→ **PROBLEMS AND TASKS**
• 1. Which gymnasts does the article on the U.S. women's gymnastics team name as members of the team? List every one.
• 2. Do these statements agree with the article on the U.S. women's gymnastics team? Answer yes or no for each and quote the deciding words. (a) The team won the first U.S. gold in its event since 1996. (b) The gymnasts and their parents joined the TODAY team in Atlanta. (c) Matt Lauer told the girls that little girls everywhere may watch their footage and dream.
• 3. Go on with the article on the U.S. women's gymnastics team, starting right after its final sentence.

Let them live their dream: Parents of 'Fab Five' offer advice

The proud parents of the U.S. women's gymnastics team talks with TODAY's Matt Lauer and Savannah Guthrie about what it was like to see their children accomplish their dreams and share advice for parents of future Olympians.

 

They may be young, but Gabby Douglas, McKayla Maroney, Aly Raisman, Kyla Ross and Jordyn Wieber are the true golden girls of this Olympics; the fab five U.S. women's gymnasts, or "fierce five" as they are also called, won the first gold for the United States in their event since 1996. On Wednesday, the quintet joined the TODAY team in London along with their parents, who offered hugs to their daughters and advice to other parents who may have burgeoning Olympians on their hands.
 
TODAY's Savannah Guthrie told the girls that just as they had watched footage of the "Magnificent Seven" -- the 1996 U.S. women's team -- winning gold in Atlanta, little girls everywhere may watch the Fab Five's 2012 footage and dream of making that reality their own.
 
Kyla Ross said hearing that gave her chills. "It means everything because we’ve been working so hard, and to have other people watching us means everything. I’m so proud of these girls, and it was such an honor.”

→ **MATERIAL**

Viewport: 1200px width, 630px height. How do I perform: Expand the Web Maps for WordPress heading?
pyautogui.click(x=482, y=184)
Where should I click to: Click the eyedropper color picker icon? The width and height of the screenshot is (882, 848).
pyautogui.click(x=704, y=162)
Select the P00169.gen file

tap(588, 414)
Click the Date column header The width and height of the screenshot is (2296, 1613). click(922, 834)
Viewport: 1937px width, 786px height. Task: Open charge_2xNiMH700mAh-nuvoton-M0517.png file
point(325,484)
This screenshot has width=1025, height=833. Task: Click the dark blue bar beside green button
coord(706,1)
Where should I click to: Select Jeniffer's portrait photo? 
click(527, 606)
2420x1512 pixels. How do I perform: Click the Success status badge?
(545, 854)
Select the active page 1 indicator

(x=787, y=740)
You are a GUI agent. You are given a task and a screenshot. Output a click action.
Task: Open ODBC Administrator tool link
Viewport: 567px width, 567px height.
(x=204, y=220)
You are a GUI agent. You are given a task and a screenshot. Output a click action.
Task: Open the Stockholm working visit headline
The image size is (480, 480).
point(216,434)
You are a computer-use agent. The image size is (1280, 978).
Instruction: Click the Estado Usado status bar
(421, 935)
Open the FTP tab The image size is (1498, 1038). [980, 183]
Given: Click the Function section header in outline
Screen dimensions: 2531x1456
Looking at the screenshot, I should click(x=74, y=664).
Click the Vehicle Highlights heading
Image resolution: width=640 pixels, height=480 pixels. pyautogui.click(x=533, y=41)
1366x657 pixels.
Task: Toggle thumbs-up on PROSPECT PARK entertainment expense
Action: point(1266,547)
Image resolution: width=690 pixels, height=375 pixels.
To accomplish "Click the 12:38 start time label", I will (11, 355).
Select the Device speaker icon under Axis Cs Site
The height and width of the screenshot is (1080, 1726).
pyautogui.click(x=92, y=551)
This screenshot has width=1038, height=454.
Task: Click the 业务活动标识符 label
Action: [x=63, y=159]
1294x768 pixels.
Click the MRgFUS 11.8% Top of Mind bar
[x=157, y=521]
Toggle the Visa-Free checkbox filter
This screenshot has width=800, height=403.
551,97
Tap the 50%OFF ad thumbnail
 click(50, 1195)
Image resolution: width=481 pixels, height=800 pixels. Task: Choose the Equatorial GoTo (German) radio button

→ **RESPONSES FOR EACH TASK**
• 1.
- Gabby Douglas
- McKayla Maroney
- Aly Raisman
- Kyla Ross
- Jordyn Wieber

• 2.
(a) Yes: "won the first gold for the United States in their event since 1996"
(b) No: "joined the TODAY team in London"
(c) No: "TODAY's Savannah Guthrie told the girls"

• 3.
  
Gabby Douglas paid tribute to her parents. “It’s definitely important to have your mom or your family support you. It definitely hypes you up,” she said. “When you spot them in the crowd, you just feel so honored and so happy and you make them feel so proud. They’ve done so much for us, and I just want to thank them and we love them.”
 
The girls' parents seemed to still be catching their breath. Jordyn Wieber's mom, Rita, said: “I keep thinking of the word ‘surreal.’ It was unbelievable. I’m so happy for those girls. They’ve worked so hard. I am truly proud of all of them.”

Natalie Hawkins, Gabby Douglas’s mom, said she was thinking of everything the girls had to get through to make their Olympic dreams come true. “To know that they were able to overcome so many struggles and, you know, to be able to be here with them and celebrate in this moment in time is amazing.”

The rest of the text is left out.